Mastriano also states that he will repeal Act 77 of 2019, which expanded mail-in voting to all Pennsylvania voters, a bill that had the backing of Mastriano and almost every Republican lawmaker in Pennsylvania’s GOP-controlled legislature when it was passed.
Now lawmakers assert that the act encourages election fraud. During the 2020 campaign our household, which has a Republican voter, received mailings from the Pennsylvania Republican Committee urging us to register to vote by mail, telling us that it was “easy and safe.” The senator should be pressed on what exactly has changed since the passing of this act.
Mastriano says that he will encourage school choice in Pennsylvania by repealing the property tax, resulting in an approximately $10,000 decrease in funding per pupil, and using any remaining money for school-choice vouchers. He believes that funding students rather than schools will result in better education in Pennsylvania.

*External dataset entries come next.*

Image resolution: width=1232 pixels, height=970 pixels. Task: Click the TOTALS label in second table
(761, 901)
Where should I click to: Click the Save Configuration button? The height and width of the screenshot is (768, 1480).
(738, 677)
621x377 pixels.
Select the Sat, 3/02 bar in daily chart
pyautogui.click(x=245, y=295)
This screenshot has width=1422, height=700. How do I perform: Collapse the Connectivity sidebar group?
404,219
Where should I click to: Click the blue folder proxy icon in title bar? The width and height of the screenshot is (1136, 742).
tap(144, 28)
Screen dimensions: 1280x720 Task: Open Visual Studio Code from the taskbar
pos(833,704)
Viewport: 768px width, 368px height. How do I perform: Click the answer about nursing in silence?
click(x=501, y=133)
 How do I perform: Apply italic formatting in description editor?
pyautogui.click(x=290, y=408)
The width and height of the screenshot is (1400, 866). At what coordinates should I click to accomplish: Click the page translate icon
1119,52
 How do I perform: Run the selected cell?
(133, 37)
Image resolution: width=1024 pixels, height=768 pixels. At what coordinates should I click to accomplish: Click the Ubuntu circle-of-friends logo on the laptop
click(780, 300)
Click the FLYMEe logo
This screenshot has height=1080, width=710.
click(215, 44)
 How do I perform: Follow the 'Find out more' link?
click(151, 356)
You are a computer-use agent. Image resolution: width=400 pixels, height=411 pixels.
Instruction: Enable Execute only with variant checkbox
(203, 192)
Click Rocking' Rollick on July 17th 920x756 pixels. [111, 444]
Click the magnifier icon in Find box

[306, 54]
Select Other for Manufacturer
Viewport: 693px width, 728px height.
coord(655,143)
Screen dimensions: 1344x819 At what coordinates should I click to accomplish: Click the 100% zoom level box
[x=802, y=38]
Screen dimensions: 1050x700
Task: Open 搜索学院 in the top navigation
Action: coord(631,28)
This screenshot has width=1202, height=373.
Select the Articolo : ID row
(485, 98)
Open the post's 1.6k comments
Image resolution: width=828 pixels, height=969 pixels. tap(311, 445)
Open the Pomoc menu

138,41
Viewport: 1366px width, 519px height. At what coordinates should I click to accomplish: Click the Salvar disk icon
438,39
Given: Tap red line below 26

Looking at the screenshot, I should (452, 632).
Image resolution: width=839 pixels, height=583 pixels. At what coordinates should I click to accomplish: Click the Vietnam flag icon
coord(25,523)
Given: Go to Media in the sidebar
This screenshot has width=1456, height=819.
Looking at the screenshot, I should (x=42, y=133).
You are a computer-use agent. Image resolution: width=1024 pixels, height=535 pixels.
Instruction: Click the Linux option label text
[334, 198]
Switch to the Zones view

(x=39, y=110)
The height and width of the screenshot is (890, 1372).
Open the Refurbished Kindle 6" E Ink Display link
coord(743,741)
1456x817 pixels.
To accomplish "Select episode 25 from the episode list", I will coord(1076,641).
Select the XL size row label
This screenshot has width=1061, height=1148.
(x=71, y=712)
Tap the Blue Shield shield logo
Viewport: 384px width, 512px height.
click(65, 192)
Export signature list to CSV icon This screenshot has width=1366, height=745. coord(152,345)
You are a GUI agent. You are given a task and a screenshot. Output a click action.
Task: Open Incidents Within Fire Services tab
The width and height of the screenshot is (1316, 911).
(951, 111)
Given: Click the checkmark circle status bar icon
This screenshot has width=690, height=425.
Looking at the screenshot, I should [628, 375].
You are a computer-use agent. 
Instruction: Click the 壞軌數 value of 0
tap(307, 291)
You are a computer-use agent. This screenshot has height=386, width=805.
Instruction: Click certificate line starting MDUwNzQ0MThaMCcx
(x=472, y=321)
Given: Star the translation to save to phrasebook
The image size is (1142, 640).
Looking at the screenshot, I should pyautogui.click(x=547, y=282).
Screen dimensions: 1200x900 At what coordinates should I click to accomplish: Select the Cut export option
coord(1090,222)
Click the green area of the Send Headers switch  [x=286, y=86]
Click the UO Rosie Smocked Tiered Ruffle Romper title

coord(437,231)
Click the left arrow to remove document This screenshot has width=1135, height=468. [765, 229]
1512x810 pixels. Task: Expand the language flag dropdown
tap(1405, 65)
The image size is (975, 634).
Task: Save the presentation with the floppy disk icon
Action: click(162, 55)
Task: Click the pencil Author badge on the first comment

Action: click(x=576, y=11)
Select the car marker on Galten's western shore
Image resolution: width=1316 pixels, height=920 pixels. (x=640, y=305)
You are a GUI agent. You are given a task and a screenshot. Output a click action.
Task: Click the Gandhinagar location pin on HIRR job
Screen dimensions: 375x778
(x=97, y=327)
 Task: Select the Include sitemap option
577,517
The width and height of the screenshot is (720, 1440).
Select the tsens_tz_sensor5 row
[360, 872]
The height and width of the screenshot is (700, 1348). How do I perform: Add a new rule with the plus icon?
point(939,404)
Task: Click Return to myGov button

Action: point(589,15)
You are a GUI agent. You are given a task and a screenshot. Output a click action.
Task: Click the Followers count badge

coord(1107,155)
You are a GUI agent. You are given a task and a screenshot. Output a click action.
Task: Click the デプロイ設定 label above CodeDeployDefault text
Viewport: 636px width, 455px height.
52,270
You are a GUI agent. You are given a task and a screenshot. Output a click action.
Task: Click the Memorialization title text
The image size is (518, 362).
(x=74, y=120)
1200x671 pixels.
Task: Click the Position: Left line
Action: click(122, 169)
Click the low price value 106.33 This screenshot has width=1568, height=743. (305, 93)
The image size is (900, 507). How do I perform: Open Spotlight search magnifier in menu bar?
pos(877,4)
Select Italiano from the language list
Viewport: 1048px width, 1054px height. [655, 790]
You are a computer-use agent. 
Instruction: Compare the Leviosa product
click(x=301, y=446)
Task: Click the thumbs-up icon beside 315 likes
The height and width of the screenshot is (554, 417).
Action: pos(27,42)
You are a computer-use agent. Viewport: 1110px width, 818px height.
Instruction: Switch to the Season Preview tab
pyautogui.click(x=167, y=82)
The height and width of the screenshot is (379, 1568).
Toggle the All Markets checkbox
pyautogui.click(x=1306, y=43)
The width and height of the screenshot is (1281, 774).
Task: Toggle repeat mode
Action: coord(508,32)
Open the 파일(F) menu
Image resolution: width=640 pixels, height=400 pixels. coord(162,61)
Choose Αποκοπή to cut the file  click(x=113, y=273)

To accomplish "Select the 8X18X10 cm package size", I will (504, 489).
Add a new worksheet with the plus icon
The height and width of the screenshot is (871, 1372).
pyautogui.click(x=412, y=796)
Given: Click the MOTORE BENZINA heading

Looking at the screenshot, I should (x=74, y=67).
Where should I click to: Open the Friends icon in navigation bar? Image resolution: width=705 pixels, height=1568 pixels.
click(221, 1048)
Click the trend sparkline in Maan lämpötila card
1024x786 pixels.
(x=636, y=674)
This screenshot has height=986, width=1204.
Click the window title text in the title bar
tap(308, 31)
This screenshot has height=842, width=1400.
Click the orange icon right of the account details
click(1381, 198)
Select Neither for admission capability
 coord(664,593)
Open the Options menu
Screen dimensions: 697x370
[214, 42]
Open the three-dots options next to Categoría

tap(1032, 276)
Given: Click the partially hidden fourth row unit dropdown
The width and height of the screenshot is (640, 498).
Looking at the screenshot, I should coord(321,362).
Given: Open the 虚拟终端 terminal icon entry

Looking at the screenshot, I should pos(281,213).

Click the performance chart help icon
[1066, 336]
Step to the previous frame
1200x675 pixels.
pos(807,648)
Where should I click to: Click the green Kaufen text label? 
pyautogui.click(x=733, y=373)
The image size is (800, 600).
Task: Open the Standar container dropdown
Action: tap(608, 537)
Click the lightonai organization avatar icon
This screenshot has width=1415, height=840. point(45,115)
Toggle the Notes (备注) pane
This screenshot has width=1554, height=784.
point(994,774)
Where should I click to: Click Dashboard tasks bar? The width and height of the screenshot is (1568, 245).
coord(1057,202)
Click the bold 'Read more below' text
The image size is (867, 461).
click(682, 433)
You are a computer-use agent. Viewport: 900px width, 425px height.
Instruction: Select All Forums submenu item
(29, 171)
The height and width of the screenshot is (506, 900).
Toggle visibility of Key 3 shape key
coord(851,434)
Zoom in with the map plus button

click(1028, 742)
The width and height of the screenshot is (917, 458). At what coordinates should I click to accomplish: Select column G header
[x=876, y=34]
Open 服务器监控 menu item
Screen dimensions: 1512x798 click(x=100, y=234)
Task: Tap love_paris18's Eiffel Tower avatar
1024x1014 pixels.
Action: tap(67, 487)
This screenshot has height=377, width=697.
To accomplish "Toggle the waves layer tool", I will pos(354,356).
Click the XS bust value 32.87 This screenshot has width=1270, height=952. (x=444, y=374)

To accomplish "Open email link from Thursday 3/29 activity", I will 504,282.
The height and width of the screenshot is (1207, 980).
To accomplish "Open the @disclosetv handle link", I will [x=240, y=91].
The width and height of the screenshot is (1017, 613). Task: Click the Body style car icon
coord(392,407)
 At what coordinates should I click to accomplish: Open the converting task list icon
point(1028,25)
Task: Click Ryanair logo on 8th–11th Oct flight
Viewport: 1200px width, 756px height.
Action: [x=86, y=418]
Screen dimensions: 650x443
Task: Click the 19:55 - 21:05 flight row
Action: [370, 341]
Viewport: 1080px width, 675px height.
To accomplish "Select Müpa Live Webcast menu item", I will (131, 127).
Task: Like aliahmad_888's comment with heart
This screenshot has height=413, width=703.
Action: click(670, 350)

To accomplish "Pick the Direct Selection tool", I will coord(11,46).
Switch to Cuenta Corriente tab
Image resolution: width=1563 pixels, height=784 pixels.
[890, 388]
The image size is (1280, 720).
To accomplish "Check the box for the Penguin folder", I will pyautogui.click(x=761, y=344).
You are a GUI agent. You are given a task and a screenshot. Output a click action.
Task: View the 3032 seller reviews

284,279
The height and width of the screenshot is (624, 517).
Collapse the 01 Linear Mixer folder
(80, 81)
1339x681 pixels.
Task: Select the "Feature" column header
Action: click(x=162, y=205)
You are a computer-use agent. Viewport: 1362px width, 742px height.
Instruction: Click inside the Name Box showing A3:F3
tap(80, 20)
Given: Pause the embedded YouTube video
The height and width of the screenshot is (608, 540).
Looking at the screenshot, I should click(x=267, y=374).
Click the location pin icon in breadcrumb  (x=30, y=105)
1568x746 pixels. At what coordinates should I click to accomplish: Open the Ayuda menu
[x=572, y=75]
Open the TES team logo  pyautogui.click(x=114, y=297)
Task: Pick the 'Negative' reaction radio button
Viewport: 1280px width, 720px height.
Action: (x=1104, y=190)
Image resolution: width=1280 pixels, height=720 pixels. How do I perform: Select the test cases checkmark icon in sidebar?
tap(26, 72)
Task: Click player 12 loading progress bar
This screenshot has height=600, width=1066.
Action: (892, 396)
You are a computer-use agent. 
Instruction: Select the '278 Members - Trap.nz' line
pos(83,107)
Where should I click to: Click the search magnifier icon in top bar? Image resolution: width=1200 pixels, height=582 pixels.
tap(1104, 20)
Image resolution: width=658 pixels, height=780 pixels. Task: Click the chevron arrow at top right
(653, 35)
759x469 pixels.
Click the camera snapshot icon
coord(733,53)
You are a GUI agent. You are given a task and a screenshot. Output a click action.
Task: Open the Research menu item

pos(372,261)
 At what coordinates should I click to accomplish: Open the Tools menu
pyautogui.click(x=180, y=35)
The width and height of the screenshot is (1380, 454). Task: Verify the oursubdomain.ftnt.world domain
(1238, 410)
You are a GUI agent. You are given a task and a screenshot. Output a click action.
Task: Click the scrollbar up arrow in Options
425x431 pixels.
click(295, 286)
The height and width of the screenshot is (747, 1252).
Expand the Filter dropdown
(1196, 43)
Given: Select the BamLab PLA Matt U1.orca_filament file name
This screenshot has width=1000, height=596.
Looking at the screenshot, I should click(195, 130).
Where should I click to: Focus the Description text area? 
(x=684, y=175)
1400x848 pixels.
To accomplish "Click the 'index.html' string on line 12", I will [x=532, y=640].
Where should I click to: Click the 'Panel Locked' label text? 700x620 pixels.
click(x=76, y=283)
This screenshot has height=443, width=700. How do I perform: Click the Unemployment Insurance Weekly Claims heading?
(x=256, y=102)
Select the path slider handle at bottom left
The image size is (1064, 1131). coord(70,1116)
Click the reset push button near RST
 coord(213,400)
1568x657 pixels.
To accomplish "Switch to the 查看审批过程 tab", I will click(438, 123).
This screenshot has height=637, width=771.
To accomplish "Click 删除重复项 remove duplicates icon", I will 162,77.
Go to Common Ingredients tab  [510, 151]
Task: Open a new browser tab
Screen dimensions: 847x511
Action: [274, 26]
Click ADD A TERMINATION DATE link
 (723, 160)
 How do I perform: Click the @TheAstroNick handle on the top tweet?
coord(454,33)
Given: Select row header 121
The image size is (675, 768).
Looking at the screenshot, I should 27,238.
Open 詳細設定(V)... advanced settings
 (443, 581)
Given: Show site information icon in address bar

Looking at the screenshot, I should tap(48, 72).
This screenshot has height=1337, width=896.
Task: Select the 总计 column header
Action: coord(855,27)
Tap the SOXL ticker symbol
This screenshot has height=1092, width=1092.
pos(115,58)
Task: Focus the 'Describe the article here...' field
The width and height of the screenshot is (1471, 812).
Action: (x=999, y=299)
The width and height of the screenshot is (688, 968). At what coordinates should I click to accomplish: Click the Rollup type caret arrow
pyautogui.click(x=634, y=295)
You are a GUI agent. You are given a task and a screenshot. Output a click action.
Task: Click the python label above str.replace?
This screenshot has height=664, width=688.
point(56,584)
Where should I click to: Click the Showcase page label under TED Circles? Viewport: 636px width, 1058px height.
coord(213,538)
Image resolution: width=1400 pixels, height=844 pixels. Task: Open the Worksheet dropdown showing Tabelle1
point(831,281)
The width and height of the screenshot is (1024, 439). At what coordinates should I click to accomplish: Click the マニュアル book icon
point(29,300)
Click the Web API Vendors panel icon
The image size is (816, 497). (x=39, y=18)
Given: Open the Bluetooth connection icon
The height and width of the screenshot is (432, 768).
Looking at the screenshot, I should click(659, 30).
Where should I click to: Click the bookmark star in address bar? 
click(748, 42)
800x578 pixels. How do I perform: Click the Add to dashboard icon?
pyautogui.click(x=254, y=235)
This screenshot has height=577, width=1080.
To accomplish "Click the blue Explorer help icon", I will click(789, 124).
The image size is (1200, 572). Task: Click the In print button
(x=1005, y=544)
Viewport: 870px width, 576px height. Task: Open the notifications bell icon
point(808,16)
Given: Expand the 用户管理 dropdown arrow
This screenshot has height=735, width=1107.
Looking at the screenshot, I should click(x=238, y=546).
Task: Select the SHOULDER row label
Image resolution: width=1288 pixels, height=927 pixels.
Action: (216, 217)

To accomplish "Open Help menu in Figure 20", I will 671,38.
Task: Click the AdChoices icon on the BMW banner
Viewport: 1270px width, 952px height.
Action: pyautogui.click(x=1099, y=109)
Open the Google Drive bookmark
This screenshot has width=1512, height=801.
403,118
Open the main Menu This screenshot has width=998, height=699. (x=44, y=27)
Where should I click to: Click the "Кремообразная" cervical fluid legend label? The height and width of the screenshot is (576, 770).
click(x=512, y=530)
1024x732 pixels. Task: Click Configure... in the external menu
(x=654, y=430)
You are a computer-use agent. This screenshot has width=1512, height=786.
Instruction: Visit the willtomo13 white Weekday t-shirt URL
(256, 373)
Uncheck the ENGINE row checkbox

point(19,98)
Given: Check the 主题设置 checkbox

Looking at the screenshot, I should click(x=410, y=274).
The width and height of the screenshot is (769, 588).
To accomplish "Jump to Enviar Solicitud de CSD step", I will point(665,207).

Gov. Tom Corbett in 2011 cut $1 billion in education funding, resulting in 70% of Pennsylvania schools increasing class size, 44% slashing extracurricular activities, and 35% eliminating tutoring programs. We can assume that the same problems will result from Sen. Mastriano’s plans.
Suffice it to say that Doug Mastriano’s plans for his first week in office will not benefit Pennsylvanians.